MATTEO STRUKUL - L'INTERVISTA


Morte in laguna. Canaletto indaga

Strukul torna nella Serenissima, dove avvengono orribili delitti. È l’ultimo libro di una trilogia? Chissà

 

Brunella Schisa su Il Venerdì di Repubblica



Che il padovano Matteo Strukul sia un fenomeno editoriale è innegabile. I suoi romanzi storici sono stati tradotti in quaranta Paesi. La trilogia sui Medici l'ha reso lo scrittore italiano più venduto nel mondo. Con l'ultimo, La cripta di Venezia, dovrebbe concludere la trilogia dedicata alla Serenissima e al gruppo eterogeneo di investigatori capeggiati da Giovanni Antonio Canal, detto Canaletto, il pittore che meglio ha saputo rappresentare Venezia. «Ma dipende dai lettori, se chiederanno un'altra avventura gli sarà data».



Siamo nel 1732, mentre il doge Alvise III Moncenigo sta morendo di vecchiaia alcuni suoi parenti vengono assassinati in diverse cripte della città. Hanno tutti la mandibola spaccata e un mattone infilato in bocca. Un rituale raccapricciante forse opera di un crudele assassino già incontrato da Canaletto in un'indagine precedente anni prima sfuggitogli per un soffio. Non dirò altro per non svelare la trama costruita in maniera lucida e analitica che echeggia le atmosfere di Notre Dame de Paris di Victor Hugo.

 

Canaletto investigatore è una sua invenzione?

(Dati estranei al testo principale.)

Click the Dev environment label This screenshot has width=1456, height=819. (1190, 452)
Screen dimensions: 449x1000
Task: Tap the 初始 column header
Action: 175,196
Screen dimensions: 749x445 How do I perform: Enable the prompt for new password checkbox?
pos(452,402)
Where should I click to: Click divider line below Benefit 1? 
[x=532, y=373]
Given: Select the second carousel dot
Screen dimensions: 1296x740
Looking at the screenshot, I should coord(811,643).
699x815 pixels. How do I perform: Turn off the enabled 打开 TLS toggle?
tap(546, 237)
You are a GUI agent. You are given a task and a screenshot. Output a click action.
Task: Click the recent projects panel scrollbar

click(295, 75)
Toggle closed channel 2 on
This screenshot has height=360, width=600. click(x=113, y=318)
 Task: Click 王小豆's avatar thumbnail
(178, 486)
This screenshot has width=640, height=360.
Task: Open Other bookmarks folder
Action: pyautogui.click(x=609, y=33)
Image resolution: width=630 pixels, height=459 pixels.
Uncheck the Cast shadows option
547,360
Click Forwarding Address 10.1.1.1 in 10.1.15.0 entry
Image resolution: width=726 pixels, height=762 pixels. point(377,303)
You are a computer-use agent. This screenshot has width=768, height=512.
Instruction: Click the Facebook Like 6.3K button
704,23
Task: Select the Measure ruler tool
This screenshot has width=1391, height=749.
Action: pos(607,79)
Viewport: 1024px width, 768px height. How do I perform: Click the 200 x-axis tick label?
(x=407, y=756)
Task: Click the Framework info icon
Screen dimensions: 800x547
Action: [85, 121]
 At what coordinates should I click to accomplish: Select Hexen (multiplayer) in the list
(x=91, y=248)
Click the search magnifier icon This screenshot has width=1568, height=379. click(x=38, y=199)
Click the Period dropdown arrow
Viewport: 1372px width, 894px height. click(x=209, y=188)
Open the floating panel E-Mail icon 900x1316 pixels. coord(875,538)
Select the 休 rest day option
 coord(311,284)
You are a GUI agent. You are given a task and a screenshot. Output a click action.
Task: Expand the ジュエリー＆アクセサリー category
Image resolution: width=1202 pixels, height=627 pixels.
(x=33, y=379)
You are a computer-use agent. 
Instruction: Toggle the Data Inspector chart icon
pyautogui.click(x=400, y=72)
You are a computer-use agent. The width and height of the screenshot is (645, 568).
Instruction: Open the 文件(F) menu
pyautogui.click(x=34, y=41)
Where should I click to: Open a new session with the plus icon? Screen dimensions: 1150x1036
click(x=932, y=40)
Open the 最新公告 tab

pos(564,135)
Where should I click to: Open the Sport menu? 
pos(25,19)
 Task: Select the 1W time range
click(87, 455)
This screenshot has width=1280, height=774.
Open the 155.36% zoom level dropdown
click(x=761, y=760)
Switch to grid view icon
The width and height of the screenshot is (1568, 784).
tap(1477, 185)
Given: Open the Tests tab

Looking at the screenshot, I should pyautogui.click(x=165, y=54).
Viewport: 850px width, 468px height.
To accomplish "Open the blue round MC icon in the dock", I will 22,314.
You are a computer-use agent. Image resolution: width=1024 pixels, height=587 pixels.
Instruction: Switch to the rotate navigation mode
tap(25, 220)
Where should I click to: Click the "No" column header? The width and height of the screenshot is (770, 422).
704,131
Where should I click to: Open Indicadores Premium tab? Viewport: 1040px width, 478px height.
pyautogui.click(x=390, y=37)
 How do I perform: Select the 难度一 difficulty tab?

«Sì, mi piaceva scrivere un libro sul Settecento veneziano utilizzando un pittore di cui si sa molto poco. Sappiamo che non si è mai sposato, non ha avuto figli, aveva un carattere aspro, permaloso e non doveva essere altissimo, visto il soprannome. Ho unito queste poche informazioni alla sua nota capacità di utilizzare per dipingere la camera ottica e dei cannocchiali che si faceva preparare dai vetrai di Murano. Poi l'ho inserito in una sorta di squadra con due suoi amici: un mercante d'arte inglese e un impresario teatrale irlandese che unendo le loro competenze partecipano alle indagini».

 

Lei coinvolge anche la semi sconosciuta pittrice veneta Giulia Lama.

«Sì, perché mi piace restituire alla memoria le grandi artiste dimenticate dalla storiografia. Lo avevo già fatto con Rosalba Carriera, la più grande ritrattista del '700. Giulia Lama è meno nota forse perché era una grande ribelle. Se la critica snobba queste figure tanto importanti dobbiamo scriverne noi romanzieri».

 

Quel è la regola aurea per scrivere un romanzo storico?

 «Conoscere i luoghi di cui si parla. Per la trilogia dei Medici sono stato a lungo a Firenze, per Michelangelo a Roma. Bisogna conoscere il più possibile il personaggio. Per scrivere di Michelangelo ho letto l'Epistolario e i Sonetti. I testi autentici sono fondamentali per sviluppare la voce del protagonista cercando di mantenere la mentalità del tempo. A volte nelle ricostruzioni della storia si tende ad attualizzarla dimenticando canoni e codici etici e morali del tempo, ed è un grande errore».